Portsmouth voters voted to reinstate the Council/City Manager form of government, beginning in 2014.
“The need for a light there exists based on the fact that that community is much like an island,” Johnson said. “It is blocked off as far as access to U.S. 23, because of not having a light. And the traffic in the morning and afternoon is not only bad, but increasingly bad. The traffic just since I have moved here into my current home in June of 2009 has increased dramatically, especially truck traffic. I attribute that to just simply that truck business all along the river tends to come along U.S. 52 and U.S. 23.”
Johnson said the lack of a traffic light along that section of Scioto Trail (U.S. 23) presents a major problem not only through driving out of the Argonne Road, Bertha Avenue and George Street area, but since it is partially a business district, opposite the isolated area, people who walk to those businesses also have to cross the road, and there are no marked legal crossings between Kinney’s Lane and 27th Street. In fact, all along that area are “no crossing” signs.

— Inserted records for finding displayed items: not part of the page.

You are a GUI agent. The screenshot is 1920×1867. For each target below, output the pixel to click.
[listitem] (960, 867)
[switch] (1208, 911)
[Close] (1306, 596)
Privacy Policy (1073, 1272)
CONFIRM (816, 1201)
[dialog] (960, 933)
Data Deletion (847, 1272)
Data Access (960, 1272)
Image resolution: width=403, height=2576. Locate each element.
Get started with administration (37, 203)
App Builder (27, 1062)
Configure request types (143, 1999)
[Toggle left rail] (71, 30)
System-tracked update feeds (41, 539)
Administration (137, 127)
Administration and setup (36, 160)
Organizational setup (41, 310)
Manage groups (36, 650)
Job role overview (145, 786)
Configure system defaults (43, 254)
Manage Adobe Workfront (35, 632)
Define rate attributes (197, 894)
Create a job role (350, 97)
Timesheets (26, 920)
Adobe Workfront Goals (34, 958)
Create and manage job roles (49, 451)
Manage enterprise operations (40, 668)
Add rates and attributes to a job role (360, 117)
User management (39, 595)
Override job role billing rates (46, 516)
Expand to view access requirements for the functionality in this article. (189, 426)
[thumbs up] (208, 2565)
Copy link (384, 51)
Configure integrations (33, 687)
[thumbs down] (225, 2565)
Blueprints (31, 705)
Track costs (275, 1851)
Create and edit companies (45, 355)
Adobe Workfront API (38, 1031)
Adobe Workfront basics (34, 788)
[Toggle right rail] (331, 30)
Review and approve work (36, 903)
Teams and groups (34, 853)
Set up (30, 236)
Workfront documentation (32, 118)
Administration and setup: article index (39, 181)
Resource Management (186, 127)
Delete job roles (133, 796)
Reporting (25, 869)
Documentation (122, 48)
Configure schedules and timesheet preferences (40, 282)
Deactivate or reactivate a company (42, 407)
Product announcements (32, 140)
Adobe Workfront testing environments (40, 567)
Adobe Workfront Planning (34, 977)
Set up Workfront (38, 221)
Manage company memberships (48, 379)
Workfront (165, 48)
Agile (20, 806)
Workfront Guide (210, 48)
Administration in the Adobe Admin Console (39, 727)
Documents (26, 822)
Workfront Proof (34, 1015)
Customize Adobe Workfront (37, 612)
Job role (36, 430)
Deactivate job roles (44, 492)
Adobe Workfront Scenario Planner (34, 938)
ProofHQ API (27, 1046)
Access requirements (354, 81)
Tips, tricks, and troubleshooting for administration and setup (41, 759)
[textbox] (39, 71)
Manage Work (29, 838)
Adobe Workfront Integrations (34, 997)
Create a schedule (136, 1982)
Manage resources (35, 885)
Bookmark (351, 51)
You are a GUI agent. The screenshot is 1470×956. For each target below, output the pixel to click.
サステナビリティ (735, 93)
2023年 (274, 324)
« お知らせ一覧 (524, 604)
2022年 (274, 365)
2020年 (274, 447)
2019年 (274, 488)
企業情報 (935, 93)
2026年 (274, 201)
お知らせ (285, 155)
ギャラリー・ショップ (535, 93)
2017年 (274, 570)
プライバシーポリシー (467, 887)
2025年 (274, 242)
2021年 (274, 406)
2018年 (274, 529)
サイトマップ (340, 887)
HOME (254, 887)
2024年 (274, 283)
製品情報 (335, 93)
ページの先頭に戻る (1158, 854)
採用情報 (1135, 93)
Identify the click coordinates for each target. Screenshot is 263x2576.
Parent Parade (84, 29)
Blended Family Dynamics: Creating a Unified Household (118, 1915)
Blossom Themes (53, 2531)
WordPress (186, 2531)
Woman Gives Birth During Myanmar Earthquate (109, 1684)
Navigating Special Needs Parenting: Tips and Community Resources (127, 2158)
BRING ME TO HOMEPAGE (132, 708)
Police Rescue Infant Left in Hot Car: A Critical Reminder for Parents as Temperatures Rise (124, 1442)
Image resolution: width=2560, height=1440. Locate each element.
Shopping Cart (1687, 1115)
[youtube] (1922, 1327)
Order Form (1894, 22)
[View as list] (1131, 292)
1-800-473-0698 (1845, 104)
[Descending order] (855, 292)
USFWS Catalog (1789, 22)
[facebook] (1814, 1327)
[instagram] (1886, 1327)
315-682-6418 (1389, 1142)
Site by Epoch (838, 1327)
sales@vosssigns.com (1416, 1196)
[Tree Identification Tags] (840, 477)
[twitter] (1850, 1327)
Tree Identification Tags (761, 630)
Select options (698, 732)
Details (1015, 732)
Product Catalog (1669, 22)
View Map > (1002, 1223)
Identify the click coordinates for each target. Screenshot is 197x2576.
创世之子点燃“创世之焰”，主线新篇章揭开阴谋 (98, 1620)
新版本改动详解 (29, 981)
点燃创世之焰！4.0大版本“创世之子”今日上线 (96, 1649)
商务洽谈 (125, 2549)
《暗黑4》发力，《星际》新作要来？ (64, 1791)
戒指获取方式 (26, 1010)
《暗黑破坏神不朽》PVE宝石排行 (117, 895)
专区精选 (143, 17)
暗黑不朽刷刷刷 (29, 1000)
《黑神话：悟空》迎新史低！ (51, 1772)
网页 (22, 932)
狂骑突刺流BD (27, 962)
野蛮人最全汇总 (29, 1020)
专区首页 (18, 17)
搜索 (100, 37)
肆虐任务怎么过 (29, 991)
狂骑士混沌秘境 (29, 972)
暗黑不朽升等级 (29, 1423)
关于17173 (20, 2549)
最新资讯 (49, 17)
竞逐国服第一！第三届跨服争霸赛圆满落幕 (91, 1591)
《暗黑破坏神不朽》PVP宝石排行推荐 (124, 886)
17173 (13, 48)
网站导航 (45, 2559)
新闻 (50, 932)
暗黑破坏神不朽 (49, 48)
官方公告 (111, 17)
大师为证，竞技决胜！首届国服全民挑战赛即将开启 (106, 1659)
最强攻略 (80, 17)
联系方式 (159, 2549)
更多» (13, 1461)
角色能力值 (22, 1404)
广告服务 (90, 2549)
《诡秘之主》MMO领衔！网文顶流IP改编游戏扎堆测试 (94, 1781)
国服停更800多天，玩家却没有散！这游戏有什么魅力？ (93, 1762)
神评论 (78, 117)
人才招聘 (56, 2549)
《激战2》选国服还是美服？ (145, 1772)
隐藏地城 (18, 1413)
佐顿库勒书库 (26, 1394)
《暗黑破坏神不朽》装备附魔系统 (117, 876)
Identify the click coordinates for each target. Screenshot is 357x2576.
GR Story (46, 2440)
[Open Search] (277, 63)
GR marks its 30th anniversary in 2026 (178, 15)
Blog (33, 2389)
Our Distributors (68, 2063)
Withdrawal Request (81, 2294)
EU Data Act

“We had a light there, and when they started negotiating for King’s Daughters, they took our light out, and we were able to go down by the old General Hotel to get out onto the (Scioto) Trail” Argonne Road resident Jeanie Smith said. “When they started the construction, they closed that off, so we had no outlet. We have Spring (Lane) and Bertha, and both of those go right out onto the Trail up there by the (Gallia Street) Overpass light. Then, up here at Bertha is where the school bus stops. And they’ve got the (Four Keys) Hotel there. They’ve got Exsell (Realty) there, plus the construction company. Then, there are all of the trailer parks down on Bertha Avenue. You can’t back your car out onto Scioto Trail. You have to sit there and wait and wait and wait to get out onto the Trail.”
Smith said the intersection that leads to the Overpass is dangerous for children crossing over to the area of several fast food restaurants.
Beaumont said the cost of a traffic light at Bertha Avenue would be about $130,000 to $140,000.
“The reason is that you are going to have to have a set of cross arms going north and south, and you’re going to have to have another set of cross arms and lights on Bertha itself,” Beaumont said. “If we put one up at George, it will be right at about $80,000.”